Required action ▸ Return every entry exactly.

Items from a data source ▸
*** Begin section ***

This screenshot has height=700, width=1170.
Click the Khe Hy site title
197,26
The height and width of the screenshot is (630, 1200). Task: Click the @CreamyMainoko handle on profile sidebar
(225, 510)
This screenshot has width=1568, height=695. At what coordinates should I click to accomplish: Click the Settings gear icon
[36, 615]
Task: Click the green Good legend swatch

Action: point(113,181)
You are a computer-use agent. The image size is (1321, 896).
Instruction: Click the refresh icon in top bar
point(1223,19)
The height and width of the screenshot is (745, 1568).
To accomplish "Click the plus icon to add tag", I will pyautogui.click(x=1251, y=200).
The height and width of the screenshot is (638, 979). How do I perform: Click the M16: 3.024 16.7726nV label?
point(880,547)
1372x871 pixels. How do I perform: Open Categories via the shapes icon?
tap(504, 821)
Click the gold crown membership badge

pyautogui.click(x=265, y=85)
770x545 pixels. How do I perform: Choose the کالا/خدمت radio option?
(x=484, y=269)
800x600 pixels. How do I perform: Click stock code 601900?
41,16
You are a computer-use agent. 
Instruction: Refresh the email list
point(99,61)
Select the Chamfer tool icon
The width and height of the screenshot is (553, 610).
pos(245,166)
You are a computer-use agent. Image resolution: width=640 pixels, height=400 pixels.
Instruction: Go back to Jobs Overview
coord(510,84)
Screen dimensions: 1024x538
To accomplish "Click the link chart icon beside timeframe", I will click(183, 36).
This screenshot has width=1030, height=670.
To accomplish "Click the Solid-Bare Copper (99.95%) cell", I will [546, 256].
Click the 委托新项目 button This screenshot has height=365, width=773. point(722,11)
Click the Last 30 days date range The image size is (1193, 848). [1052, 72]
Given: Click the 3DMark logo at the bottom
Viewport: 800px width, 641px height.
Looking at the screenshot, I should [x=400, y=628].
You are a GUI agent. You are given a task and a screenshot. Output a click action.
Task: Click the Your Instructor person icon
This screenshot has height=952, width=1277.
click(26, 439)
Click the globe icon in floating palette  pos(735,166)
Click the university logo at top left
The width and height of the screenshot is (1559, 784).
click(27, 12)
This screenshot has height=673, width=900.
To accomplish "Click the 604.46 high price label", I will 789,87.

*** End section ***

Answer section ▸
This screenshot has height=700, width=1170.
Click the Khe Hy site title
197,26
The height and width of the screenshot is (630, 1200). Task: Click the @CreamyMainoko handle on profile sidebar
(225, 510)
This screenshot has width=1568, height=695. At what coordinates should I click to accomplish: Click the Settings gear icon
[36, 615]
Task: Click the green Good legend swatch

Action: point(113,181)
You are a computer-use agent. The image size is (1321, 896).
Instruction: Click the refresh icon in top bar
point(1223,19)
The height and width of the screenshot is (745, 1568).
To accomplish "Click the plus icon to add tag", I will pyautogui.click(x=1251, y=200).
The height and width of the screenshot is (638, 979). How do I perform: Click the M16: 3.024 16.7726nV label?
point(880,547)
1372x871 pixels. How do I perform: Open Categories via the shapes icon?
tap(504, 821)
Click the gold crown membership badge

pyautogui.click(x=265, y=85)
770x545 pixels. How do I perform: Choose the کالا/خدمت radio option?
(x=484, y=269)
800x600 pixels. How do I perform: Click stock code 601900?
41,16
You are a computer-use agent. 
Instruction: Refresh the email list
point(99,61)
Select the Chamfer tool icon
The width and height of the screenshot is (553, 610).
pos(245,166)
You are a computer-use agent. Image resolution: width=640 pixels, height=400 pixels.
Instruction: Go back to Jobs Overview
coord(510,84)
Screen dimensions: 1024x538
To accomplish "Click the link chart icon beside timeframe", I will click(183, 36).
This screenshot has width=1030, height=670.
To accomplish "Click the Solid-Bare Copper (99.95%) cell", I will [546, 256].
Click the 委托新项目 button This screenshot has height=365, width=773. point(722,11)
Click the Last 30 days date range The image size is (1193, 848). [1052, 72]
Given: Click the 3DMark logo at the bottom
Viewport: 800px width, 641px height.
Looking at the screenshot, I should [x=400, y=628].
You are a GUI agent. You are given a task and a screenshot. Output a click action.
Task: Click the Your Instructor person icon
This screenshot has height=952, width=1277.
click(26, 439)
Click the globe icon in floating palette  pos(735,166)
Click the university logo at top left
The width and height of the screenshot is (1559, 784).
click(27, 12)
This screenshot has height=673, width=900.
To accomplish "Click the 604.46 high price label", I will 789,87.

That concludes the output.